The whole of the data is to be returned without a single change.

BEGIN

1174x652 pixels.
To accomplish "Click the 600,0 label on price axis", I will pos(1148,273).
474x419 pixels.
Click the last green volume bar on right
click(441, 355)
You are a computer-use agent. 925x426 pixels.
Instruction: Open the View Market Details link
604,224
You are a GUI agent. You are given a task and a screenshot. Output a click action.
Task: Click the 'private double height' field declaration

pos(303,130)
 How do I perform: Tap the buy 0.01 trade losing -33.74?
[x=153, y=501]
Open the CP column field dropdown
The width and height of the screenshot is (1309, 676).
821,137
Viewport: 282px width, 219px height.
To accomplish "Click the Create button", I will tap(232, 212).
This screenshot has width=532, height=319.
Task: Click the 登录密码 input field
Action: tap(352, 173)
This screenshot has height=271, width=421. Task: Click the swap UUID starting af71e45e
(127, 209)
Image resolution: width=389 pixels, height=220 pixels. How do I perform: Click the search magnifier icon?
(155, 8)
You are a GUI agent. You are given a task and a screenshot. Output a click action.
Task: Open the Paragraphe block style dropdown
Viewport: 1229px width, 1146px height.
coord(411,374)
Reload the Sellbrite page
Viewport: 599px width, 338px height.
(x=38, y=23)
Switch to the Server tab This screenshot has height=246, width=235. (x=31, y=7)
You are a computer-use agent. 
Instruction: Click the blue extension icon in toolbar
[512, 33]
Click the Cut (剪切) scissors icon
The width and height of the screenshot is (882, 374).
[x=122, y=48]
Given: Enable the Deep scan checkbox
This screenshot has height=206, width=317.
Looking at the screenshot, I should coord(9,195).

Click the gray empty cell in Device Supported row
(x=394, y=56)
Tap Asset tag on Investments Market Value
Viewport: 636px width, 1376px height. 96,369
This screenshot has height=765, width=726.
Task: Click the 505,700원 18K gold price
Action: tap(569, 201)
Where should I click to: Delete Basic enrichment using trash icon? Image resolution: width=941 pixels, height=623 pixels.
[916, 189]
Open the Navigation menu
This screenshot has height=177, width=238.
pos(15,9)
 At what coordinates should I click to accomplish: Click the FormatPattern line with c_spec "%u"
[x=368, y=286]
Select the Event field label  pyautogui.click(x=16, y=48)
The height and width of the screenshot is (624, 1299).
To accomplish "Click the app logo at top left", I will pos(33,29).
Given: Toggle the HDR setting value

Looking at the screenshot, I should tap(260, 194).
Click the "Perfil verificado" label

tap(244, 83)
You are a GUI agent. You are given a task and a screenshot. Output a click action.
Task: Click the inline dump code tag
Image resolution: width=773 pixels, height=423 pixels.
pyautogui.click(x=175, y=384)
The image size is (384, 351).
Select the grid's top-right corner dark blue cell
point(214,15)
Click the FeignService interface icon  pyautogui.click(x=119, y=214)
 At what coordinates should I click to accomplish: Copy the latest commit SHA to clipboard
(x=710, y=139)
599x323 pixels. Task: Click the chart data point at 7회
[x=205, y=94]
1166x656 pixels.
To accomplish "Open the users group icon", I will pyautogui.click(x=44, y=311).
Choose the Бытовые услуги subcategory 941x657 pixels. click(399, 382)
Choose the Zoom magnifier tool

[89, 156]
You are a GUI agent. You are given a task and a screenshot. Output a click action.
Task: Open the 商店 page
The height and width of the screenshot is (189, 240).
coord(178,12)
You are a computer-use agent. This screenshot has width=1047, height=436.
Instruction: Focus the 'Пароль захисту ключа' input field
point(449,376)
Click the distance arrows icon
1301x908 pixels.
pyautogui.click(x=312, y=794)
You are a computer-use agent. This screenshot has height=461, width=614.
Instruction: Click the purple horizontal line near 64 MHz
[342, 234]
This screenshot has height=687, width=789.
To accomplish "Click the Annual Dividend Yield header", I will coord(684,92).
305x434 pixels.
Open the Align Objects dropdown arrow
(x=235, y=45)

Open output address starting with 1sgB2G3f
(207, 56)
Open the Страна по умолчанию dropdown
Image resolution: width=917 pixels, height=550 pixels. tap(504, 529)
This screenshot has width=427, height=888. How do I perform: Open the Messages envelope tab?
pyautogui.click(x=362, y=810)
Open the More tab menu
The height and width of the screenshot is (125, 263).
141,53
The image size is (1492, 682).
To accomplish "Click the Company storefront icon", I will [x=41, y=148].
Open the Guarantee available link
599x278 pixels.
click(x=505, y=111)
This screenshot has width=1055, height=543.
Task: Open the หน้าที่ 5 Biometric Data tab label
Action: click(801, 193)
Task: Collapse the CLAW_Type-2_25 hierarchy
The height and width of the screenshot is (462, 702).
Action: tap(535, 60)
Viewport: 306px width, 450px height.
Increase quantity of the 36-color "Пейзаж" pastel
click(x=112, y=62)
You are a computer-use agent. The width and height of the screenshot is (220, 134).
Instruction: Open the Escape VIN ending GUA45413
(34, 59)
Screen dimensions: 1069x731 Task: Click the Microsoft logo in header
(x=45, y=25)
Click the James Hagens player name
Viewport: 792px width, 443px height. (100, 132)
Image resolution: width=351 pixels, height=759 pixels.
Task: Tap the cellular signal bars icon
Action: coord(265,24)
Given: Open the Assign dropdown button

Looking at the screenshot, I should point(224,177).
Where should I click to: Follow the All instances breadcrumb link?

END

**Task response:**
1174x652 pixels.
To accomplish "Click the 600,0 label on price axis", I will pos(1148,273).
474x419 pixels.
Click the last green volume bar on right
click(441, 355)
You are a computer-use agent. 925x426 pixels.
Instruction: Open the View Market Details link
604,224
You are a GUI agent. You are given a task and a screenshot. Output a click action.
Task: Click the 'private double height' field declaration

pos(303,130)
 How do I perform: Tap the buy 0.01 trade losing -33.74?
[x=153, y=501]
Open the CP column field dropdown
The width and height of the screenshot is (1309, 676).
821,137
Viewport: 282px width, 219px height.
To accomplish "Click the Create button", I will tap(232, 212).
This screenshot has width=532, height=319.
Task: Click the 登录密码 input field
Action: tap(352, 173)
This screenshot has height=271, width=421. Task: Click the swap UUID starting af71e45e
(127, 209)
Image resolution: width=389 pixels, height=220 pixels. How do I perform: Click the search magnifier icon?
(155, 8)
You are a GUI agent. You are given a task and a screenshot. Output a click action.
Task: Open the Paragraphe block style dropdown
Viewport: 1229px width, 1146px height.
coord(411,374)
Reload the Sellbrite page
Viewport: 599px width, 338px height.
(x=38, y=23)
Switch to the Server tab This screenshot has height=246, width=235. (x=31, y=7)
You are a computer-use agent. 
Instruction: Click the blue extension icon in toolbar
[512, 33]
Click the Cut (剪切) scissors icon
The width and height of the screenshot is (882, 374).
[x=122, y=48]
Given: Enable the Deep scan checkbox
This screenshot has height=206, width=317.
Looking at the screenshot, I should coord(9,195).

Click the gray empty cell in Device Supported row
(x=394, y=56)
Tap Asset tag on Investments Market Value
Viewport: 636px width, 1376px height. 96,369
This screenshot has height=765, width=726.
Task: Click the 505,700원 18K gold price
Action: tap(569, 201)
Where should I click to: Delete Basic enrichment using trash icon? Image resolution: width=941 pixels, height=623 pixels.
[916, 189]
Open the Navigation menu
This screenshot has height=177, width=238.
pos(15,9)
 At what coordinates should I click to accomplish: Click the FormatPattern line with c_spec "%u"
[x=368, y=286]
Select the Event field label  pyautogui.click(x=16, y=48)
The height and width of the screenshot is (624, 1299).
To accomplish "Click the app logo at top left", I will pos(33,29).
Given: Toggle the HDR setting value

Looking at the screenshot, I should tap(260, 194).
Click the "Perfil verificado" label

tap(244, 83)
You are a GUI agent. You are given a task and a screenshot. Output a click action.
Task: Click the inline dump code tag
Image resolution: width=773 pixels, height=423 pixels.
pyautogui.click(x=175, y=384)
The image size is (384, 351).
Select the grid's top-right corner dark blue cell
point(214,15)
Click the FeignService interface icon  pyautogui.click(x=119, y=214)
 At what coordinates should I click to accomplish: Copy the latest commit SHA to clipboard
(x=710, y=139)
599x323 pixels. Task: Click the chart data point at 7회
[x=205, y=94]
1166x656 pixels.
To accomplish "Open the users group icon", I will pyautogui.click(x=44, y=311).
Choose the Бытовые услуги subcategory 941x657 pixels. click(399, 382)
Choose the Zoom magnifier tool

[89, 156]
You are a GUI agent. You are given a task and a screenshot. Output a click action.
Task: Open the 商店 page
The height and width of the screenshot is (189, 240).
coord(178,12)
You are a computer-use agent. This screenshot has width=1047, height=436.
Instruction: Focus the 'Пароль захисту ключа' input field
point(449,376)
Click the distance arrows icon
1301x908 pixels.
pyautogui.click(x=312, y=794)
You are a computer-use agent. This screenshot has height=461, width=614.
Instruction: Click the purple horizontal line near 64 MHz
[342, 234]
This screenshot has height=687, width=789.
To accomplish "Click the Annual Dividend Yield header", I will coord(684,92).
305x434 pixels.
Open the Align Objects dropdown arrow
(x=235, y=45)

Open output address starting with 1sgB2G3f
(207, 56)
Open the Страна по умолчанию dropdown
Image resolution: width=917 pixels, height=550 pixels. tap(504, 529)
This screenshot has width=427, height=888. How do I perform: Open the Messages envelope tab?
pyautogui.click(x=362, y=810)
Open the More tab menu
The height and width of the screenshot is (125, 263).
141,53
The image size is (1492, 682).
To accomplish "Click the Company storefront icon", I will [x=41, y=148].
Open the Guarantee available link
599x278 pixels.
click(x=505, y=111)
This screenshot has width=1055, height=543.
Task: Open the หน้าที่ 5 Biometric Data tab label
Action: click(801, 193)
Task: Collapse the CLAW_Type-2_25 hierarchy
The height and width of the screenshot is (462, 702).
Action: tap(535, 60)
Viewport: 306px width, 450px height.
Increase quantity of the 36-color "Пейзаж" pastel
click(x=112, y=62)
You are a computer-use agent. The width and height of the screenshot is (220, 134).
Instruction: Open the Escape VIN ending GUA45413
(34, 59)
Screen dimensions: 1069x731 Task: Click the Microsoft logo in header
(x=45, y=25)
Click the James Hagens player name
Viewport: 792px width, 443px height. (100, 132)
Image resolution: width=351 pixels, height=759 pixels.
Task: Tap the cellular signal bars icon
Action: coord(265,24)
Given: Open the Assign dropdown button

Looking at the screenshot, I should point(224,177).
Where should I click to: Follow the All instances breadcrumb link?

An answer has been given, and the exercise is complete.